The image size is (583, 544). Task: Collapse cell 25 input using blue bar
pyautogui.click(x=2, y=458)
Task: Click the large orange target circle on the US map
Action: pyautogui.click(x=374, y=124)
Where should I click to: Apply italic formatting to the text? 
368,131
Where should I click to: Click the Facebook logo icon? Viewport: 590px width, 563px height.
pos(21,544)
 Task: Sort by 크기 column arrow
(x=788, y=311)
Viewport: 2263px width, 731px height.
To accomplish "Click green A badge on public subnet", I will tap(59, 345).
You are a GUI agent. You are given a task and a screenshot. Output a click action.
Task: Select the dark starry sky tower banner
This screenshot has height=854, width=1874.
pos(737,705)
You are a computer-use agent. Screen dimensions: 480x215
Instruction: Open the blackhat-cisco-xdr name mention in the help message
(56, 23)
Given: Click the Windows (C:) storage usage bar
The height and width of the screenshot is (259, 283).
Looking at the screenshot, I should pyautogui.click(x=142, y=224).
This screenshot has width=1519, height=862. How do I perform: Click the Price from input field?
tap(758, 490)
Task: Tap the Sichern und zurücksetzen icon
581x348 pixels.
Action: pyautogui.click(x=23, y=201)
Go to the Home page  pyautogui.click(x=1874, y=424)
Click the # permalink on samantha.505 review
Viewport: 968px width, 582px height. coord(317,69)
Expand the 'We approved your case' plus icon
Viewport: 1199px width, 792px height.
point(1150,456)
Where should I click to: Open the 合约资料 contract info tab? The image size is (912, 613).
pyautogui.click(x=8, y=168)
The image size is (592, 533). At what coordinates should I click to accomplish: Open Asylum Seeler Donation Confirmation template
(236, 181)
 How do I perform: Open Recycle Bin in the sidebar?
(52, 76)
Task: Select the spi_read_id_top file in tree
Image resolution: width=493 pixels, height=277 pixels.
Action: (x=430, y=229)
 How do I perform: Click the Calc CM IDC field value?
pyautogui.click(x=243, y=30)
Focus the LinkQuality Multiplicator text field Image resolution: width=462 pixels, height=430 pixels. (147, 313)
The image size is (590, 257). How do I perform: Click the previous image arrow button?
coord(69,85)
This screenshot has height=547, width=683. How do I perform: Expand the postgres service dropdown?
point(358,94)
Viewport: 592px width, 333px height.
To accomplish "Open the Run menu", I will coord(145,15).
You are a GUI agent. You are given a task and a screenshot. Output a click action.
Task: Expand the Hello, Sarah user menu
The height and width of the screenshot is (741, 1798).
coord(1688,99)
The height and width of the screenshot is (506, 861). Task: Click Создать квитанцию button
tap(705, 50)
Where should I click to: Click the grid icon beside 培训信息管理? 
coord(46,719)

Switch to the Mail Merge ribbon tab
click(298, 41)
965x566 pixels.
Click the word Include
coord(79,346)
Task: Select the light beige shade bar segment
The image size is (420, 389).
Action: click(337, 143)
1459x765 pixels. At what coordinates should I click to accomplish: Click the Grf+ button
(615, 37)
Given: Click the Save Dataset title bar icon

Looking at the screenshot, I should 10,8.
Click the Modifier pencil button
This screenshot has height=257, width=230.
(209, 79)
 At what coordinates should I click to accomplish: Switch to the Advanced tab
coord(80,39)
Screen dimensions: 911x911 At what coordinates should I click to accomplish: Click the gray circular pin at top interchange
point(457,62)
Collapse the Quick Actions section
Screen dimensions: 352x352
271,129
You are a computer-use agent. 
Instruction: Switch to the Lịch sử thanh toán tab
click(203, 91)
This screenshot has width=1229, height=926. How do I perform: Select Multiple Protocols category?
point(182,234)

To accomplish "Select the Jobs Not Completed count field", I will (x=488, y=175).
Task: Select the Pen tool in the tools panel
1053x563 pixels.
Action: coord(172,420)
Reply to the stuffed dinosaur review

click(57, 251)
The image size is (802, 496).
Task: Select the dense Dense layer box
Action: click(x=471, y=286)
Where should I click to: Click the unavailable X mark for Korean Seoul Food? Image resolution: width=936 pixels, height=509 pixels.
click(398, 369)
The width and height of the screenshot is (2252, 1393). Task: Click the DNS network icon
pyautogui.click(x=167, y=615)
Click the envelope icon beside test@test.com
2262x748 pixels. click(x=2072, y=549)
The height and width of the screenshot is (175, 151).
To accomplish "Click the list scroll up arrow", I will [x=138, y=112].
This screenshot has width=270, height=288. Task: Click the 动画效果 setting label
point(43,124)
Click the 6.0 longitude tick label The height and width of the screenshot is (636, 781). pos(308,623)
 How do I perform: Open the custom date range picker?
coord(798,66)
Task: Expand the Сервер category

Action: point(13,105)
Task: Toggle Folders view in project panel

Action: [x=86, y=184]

-=-=-=-=-

Your task » Please rewrite the lines in the stretch from the one containing "Given: Click the Windows" through the one containing "coord(46,719)", changing "Recycle Bin" to "Trash" and keeping everything else the same. Return only those lines.

Result of this task »
Given: Click the Windows (C:) storage usage bar
The height and width of the screenshot is (259, 283).
Looking at the screenshot, I should pyautogui.click(x=142, y=224).
This screenshot has width=1519, height=862. How do I perform: Click the Price from input field?
tap(758, 490)
Task: Tap the Sichern und zurücksetzen icon
581x348 pixels.
Action: pyautogui.click(x=23, y=201)
Go to the Home page  pyautogui.click(x=1874, y=424)
Click the # permalink on samantha.505 review
Viewport: 968px width, 582px height. coord(317,69)
Expand the 'We approved your case' plus icon
Viewport: 1199px width, 792px height.
point(1150,456)
Where should I click to: Open the 合约资料 contract info tab? The image size is (912, 613).
pyautogui.click(x=8, y=168)
The image size is (592, 533). At what coordinates should I click to accomplish: Open Asylum Seeler Donation Confirmation template
(236, 181)
 How do I perform: Open Trash in the sidebar?
(52, 76)
Task: Select the spi_read_id_top file in tree
Image resolution: width=493 pixels, height=277 pixels.
Action: (x=430, y=229)
 How do I perform: Click the Calc CM IDC field value?
pyautogui.click(x=243, y=30)
Focus the LinkQuality Multiplicator text field Image resolution: width=462 pixels, height=430 pixels. (147, 313)
The image size is (590, 257). How do I perform: Click the previous image arrow button?
coord(69,85)
This screenshot has height=547, width=683. How do I perform: Expand the postgres service dropdown?
point(358,94)
Viewport: 592px width, 333px height.
To accomplish "Open the Run menu", I will coord(145,15).
You are a GUI agent. You are given a task and a screenshot. Output a click action.
Task: Expand the Hello, Sarah user menu
The height and width of the screenshot is (741, 1798).
coord(1688,99)
The height and width of the screenshot is (506, 861). Task: Click Создать квитанцию button
tap(705, 50)
Where should I click to: Click the grid icon beside 培训信息管理? 
coord(46,719)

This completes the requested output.